As we look back at the top stories of 2012 in the area of education, it’s clear that MOOCs(massive open online courses) have garnered the most attention. For those who are unfamiliar with them, MOOCs typically consist of one or a handful of instructors teaching tens of thousands or in some cases hundreds of thousands of students at a time online, for free.
The Issue Now At Hand
While MOOCs might come to play an important role in the coming decades, one of the more pressing issues when it comes to online education is the dearth of online content from professors at colleges and universities around United States.
I am primarily referring to recorded video or audio lectures that are made available to students online by their professors or institutions. However, use of online materials in general and engagement in online discussions is rare for most courses at colleges and universities. The average student’s experience with online course materials consists of attempting to figure out how to log into or use Blackboard, which isn’t simple as many students and professors can attest to, due to its confusing and cluttered interface.
The Money Problem
While many professors would like to preserve their lectures and make them available online, so that their students can review past material to study for exams, or catch up on what they’ve missed while absent, instructors are currently left with very few options. The companies that currently offer such services charge professors or educational institutions exorbitant fees every semester or quarter to use their proprietary software and/or provide file hosting, the costs of which get transferred to their students in the form of higher fees, whether they view their professors lectures online or not. During a global economic recession, when colleges and universities around the world are raising tuition and other fees to cover budget shortfalls, the last thing they or their students need is additional fees.

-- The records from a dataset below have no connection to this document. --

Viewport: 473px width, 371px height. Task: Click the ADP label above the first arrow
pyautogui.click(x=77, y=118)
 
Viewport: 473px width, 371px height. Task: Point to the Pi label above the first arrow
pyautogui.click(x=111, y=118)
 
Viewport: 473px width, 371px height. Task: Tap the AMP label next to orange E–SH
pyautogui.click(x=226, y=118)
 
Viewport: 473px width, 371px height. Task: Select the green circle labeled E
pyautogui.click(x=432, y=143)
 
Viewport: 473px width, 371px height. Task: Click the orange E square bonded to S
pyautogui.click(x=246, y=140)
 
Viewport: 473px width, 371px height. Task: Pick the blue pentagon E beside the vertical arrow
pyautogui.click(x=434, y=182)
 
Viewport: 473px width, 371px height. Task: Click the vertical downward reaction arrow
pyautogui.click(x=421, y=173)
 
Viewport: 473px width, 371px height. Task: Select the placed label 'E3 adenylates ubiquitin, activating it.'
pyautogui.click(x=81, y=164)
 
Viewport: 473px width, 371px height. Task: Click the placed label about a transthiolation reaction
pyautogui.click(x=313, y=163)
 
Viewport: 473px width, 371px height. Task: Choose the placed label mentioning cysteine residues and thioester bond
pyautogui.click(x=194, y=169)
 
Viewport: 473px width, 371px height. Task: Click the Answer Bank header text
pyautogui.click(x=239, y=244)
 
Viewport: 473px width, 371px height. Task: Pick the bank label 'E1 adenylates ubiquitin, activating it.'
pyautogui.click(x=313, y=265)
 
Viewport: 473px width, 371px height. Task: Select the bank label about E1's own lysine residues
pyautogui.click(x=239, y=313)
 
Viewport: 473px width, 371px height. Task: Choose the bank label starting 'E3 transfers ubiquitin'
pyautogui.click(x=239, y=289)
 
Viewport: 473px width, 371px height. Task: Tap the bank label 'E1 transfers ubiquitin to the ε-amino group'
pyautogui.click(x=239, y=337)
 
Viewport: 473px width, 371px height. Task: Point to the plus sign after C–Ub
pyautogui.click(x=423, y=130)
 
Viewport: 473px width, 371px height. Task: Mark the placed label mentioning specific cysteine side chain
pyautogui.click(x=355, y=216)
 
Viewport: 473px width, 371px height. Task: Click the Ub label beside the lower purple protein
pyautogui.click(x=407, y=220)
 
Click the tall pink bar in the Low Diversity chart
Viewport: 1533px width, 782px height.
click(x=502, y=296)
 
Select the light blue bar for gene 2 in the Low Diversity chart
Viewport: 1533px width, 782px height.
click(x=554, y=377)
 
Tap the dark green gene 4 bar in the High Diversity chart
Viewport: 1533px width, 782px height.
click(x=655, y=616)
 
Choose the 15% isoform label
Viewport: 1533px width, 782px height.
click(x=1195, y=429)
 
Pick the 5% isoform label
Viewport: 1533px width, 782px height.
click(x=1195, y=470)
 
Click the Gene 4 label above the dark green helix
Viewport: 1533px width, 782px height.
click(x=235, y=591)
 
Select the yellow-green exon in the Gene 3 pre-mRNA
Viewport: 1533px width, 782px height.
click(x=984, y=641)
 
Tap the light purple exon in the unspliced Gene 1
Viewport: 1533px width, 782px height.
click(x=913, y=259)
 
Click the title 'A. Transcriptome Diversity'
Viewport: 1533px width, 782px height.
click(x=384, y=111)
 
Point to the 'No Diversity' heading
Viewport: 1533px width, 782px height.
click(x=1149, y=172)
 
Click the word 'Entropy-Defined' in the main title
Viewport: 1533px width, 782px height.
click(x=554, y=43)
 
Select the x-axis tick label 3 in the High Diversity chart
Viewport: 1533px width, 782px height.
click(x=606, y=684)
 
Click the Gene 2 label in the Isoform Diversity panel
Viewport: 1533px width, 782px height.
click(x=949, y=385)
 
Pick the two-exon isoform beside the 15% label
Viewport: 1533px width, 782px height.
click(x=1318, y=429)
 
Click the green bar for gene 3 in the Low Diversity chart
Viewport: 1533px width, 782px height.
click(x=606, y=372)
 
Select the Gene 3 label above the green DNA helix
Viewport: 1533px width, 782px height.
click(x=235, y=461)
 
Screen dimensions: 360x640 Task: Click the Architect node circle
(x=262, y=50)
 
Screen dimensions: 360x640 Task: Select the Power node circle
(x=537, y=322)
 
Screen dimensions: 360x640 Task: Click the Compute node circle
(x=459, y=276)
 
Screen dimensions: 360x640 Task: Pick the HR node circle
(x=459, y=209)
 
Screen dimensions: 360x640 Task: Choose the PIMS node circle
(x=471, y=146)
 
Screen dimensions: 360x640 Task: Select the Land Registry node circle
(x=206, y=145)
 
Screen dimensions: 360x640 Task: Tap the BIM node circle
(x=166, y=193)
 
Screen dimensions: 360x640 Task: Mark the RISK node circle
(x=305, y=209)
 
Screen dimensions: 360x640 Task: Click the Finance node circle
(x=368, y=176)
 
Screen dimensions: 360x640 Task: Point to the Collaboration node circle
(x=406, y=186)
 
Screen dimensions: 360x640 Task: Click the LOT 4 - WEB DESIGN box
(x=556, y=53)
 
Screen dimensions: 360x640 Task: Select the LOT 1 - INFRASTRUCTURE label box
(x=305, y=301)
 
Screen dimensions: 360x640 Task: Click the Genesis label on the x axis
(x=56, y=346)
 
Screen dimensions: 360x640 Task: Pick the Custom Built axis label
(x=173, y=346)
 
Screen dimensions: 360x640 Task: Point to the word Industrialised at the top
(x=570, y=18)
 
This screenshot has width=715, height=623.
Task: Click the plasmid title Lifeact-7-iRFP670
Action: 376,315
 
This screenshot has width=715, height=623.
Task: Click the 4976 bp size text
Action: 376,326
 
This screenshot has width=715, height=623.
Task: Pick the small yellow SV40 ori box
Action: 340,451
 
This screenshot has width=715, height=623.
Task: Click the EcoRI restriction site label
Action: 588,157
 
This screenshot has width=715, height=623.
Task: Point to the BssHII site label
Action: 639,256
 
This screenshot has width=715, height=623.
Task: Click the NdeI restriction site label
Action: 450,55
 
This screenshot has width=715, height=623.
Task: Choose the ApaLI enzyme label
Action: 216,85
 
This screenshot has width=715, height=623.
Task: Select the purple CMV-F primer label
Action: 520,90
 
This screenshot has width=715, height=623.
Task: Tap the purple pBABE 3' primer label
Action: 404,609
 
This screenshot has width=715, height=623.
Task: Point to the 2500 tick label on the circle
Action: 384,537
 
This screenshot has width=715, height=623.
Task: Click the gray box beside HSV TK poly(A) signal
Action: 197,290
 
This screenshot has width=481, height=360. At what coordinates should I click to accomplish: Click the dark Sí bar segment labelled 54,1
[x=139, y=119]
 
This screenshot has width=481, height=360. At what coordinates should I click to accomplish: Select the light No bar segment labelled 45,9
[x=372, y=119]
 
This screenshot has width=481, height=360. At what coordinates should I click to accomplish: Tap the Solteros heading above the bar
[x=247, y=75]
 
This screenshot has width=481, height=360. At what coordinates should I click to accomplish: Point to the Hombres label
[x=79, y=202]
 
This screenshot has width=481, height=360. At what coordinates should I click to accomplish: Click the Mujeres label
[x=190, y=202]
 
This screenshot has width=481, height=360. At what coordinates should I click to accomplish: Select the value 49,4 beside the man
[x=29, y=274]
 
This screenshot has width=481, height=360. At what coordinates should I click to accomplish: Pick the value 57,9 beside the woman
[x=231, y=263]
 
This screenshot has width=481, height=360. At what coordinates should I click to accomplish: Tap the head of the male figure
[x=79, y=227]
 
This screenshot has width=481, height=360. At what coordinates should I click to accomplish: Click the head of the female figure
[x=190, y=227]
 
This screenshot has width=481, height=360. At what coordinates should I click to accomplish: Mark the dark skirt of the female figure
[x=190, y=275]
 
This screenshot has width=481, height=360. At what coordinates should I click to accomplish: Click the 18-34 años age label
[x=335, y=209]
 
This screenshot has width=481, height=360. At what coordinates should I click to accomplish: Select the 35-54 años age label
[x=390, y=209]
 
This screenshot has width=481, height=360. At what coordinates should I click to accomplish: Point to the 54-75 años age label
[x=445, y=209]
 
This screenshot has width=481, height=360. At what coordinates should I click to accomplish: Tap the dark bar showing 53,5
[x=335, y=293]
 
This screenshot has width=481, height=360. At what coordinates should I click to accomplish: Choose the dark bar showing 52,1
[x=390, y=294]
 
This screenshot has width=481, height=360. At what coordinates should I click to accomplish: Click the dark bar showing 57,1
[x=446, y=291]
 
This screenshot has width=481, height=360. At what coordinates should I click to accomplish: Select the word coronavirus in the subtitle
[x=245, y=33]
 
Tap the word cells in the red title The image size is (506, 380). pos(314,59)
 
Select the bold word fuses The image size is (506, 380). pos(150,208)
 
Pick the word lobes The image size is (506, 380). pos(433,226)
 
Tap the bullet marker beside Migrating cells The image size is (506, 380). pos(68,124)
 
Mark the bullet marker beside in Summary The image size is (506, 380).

Also, while many students record their professors’ lectures themselves, whether that be in audio, video, written, or typed form, there are currently few options for them to share those files with their classmates online, for free, in a secure environment. That’s why I’m proud to announce that LectureSpy.com is offering professors and students around the United States free hosting of their audio and video files in a secure environment.
How LectureSpy Works
After signing up for a free account, professors and students can upload or embed video and audio files, PDF files, PowerPoint presentations as well as other Microsoft Office files. Users can also embed content from Youtube, Dailymotion, Vimeo, and metacafe, which will enable professors and students to create playlists of educational videos produced by experts around the world for the purpose of learning.
Professors as well as students are able to create secure or public groups to share and discuss files. Alternatively, they can share files with individual classmates or upload files for personal use. This will enable professors who wish to upload video or audio files of themselves lecturing for their students to view online the ability to do so without having to worry about random people seeing or hearing them.
Users are also able to save bookmarks to sites and share them with students or classmates for the purpose of education. Microsoft Office files as well as PDFs can be embedded directly into posts for immediate viewing, meaning that users will not have to download them or even have Office installed on their computers or other devices to see them.
LectureSpy.com only offers a free service for the hosting and sharing of academic files by professors and students. There are no freemium plans or any gimmicks. Upload and share as many files as you wish, as long as their purpose is educational. Space is offered on a first come first serve basis for the time being, but we ultimately hope to be able to provide file sharing services to professors and students around the world for free.